Перепишите без изменений строки начиная со строки, содержащей "Given: Click the", и заканчивая строкой, содержащей "coord(80,337)", включительно.

### Материал упражнения:
========================================

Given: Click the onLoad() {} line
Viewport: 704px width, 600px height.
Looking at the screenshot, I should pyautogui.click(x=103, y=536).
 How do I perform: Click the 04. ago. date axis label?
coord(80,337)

========================================

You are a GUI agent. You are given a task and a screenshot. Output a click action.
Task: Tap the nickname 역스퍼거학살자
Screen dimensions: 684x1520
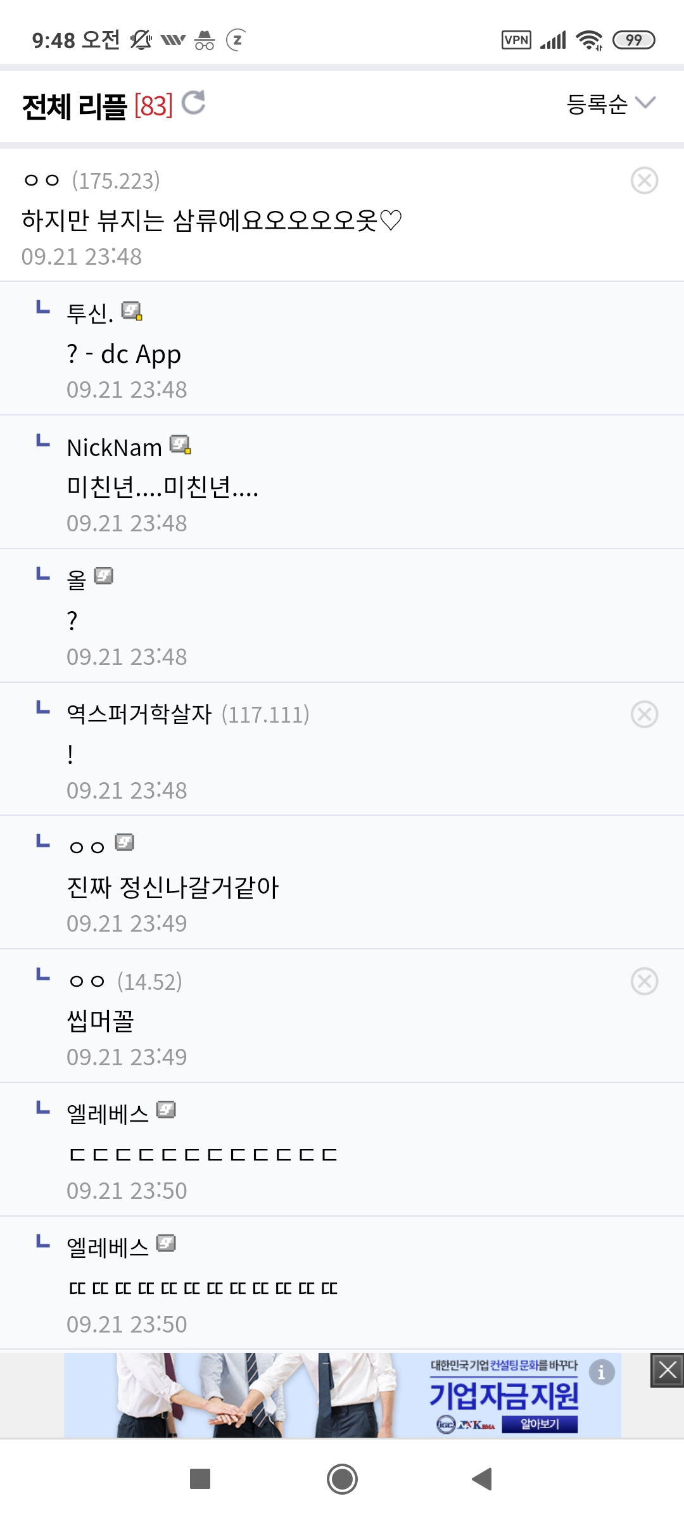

========================================

### Ответ к упражнению:
Given: Click the onLoad() {} line
Viewport: 704px width, 600px height.
Looking at the screenshot, I should pyautogui.click(x=103, y=536).
 How do I perform: Click the 04. ago. date axis label?
coord(80,337)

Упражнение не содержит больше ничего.